Adopsi telah menjadi fenomena yang tidak
asing lagi dewasa ini. Tujuan dan motivasi melakukan adopsi juga beraneka
ragam. Mengapa dan bagaimana adopsi itu
menurut iman kristen perlu untuk dikaji dan dipahami dari pendekatan etis. Oleh
sebab itu dalam hal ini pembanding juga mencoba memberikan bahan masukan bagi
topik penyaji tentang adopsi.
II. Tinjauan Alkitab tentang Anak dalam keluarga
Dalam
Kitab Kejadian dicatat bahwa motivasi Allah dalam menciptakan lembaga
pernikahan adalah: ‘Tidak baik, kalau manusia itu seorang diri saja”. Tujuan
pernikahan adalah untuk kehidupan bersama untuk saling melengkapi dan sama
sekali tidak menyatakan bahwa pernikahan bertujuan untuk mempunyai anak. Dalam
berita tentang kesediaan Tuhan membela
mereka yang berkedudukan rendah dan lemah, dikatakan bahwa Tuhan akan
mendudukan perempuan yang mandul di rumah sebagai ibu anak-anak penuh suka cita
(Mzm.113:9). Ketika Tuhan Yesus menggambarkan penderitaan berat yang masih akan
datang menimpa pengikutNya, Ia berkata: “Berbahagialah perempuan mandul dan
yang rahimnya tidak pernah melahirkan, dan yang susunya tidak pernah menyusui”

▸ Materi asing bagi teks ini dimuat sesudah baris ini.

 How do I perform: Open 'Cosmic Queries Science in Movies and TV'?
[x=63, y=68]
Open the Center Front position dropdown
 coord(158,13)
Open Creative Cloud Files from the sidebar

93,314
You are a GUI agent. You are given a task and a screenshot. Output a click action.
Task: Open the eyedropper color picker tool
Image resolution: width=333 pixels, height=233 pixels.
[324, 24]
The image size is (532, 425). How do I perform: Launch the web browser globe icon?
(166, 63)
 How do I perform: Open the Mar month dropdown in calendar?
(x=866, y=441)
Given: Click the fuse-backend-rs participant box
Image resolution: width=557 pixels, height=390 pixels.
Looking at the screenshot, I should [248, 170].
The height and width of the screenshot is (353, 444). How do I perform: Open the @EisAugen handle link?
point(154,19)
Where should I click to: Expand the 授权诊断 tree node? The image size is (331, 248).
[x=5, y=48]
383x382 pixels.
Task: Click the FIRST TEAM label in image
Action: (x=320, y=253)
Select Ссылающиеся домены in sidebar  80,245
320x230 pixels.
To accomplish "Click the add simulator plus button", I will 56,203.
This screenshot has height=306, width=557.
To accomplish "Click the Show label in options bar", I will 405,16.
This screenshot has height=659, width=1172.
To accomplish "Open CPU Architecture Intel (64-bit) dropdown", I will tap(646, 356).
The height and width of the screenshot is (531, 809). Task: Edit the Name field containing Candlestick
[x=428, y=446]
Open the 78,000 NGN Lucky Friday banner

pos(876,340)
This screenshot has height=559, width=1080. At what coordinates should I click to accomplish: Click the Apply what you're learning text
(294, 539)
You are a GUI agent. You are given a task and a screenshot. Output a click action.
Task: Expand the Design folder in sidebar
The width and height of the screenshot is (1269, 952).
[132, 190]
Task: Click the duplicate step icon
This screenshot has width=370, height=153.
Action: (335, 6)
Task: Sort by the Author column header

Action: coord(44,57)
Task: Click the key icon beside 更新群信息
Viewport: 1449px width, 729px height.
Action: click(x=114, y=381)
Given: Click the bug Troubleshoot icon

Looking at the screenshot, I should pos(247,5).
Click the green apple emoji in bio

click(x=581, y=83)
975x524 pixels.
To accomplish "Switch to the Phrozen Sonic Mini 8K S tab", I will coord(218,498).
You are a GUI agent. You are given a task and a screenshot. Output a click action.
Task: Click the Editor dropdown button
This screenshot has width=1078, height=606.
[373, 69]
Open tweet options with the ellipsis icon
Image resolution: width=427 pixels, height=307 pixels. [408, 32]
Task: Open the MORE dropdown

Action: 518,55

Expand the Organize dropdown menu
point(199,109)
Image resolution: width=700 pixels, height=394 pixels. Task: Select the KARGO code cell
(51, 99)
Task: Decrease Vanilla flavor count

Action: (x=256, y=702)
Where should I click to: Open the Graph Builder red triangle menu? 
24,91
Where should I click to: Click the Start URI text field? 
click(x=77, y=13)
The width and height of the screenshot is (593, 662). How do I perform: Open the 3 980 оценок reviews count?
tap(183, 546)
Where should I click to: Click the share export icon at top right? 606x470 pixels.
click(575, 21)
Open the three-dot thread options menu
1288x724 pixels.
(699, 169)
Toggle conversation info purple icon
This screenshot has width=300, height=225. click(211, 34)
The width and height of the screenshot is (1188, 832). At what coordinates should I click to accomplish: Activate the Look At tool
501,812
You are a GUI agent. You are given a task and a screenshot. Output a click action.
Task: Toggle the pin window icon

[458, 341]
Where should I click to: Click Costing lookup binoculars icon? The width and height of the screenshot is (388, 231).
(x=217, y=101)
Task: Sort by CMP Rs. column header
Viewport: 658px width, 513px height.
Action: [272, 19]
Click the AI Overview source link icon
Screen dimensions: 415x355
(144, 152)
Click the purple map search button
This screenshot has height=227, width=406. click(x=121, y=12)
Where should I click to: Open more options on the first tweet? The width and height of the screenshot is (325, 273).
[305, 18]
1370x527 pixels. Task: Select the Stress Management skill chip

(Luk.23: 29). Dalam hal ini dapat dipahami bahwa mendapat anak adalah berkat,
tetapi sebaliknya, tidak mendapat anak pun adalah berkat dari Tuhan.[1]
Pernikahan memang bukan bertujuan untuk melahirkan dan mempunyai anak.
Jika pernikahan tidak dikaruniai anak itu sama sekali bukan berarti bahwa
pernikahan itu gagal. Baik pernikahan yang dikaruniai anak maupun yang tidak.
Dihadapan Tuhan merupakan pernikahan yang diberkati.
Pada
saat ini secara umum dan biasanya, suatu lembaga yang disebut keluarga adalah
perkumpulan antara orangtua dan anak atau dua pasangan yang membentuk rumah
tangga secara sah. Pernikahan/keluarga merupakan salah satu lembaga sosial atau
masyarakat yang tertua dan sebagai media atau sarana tempat berkumpulnya
beberapa orang yang mengikat persatuan satu sama lainnya.[2]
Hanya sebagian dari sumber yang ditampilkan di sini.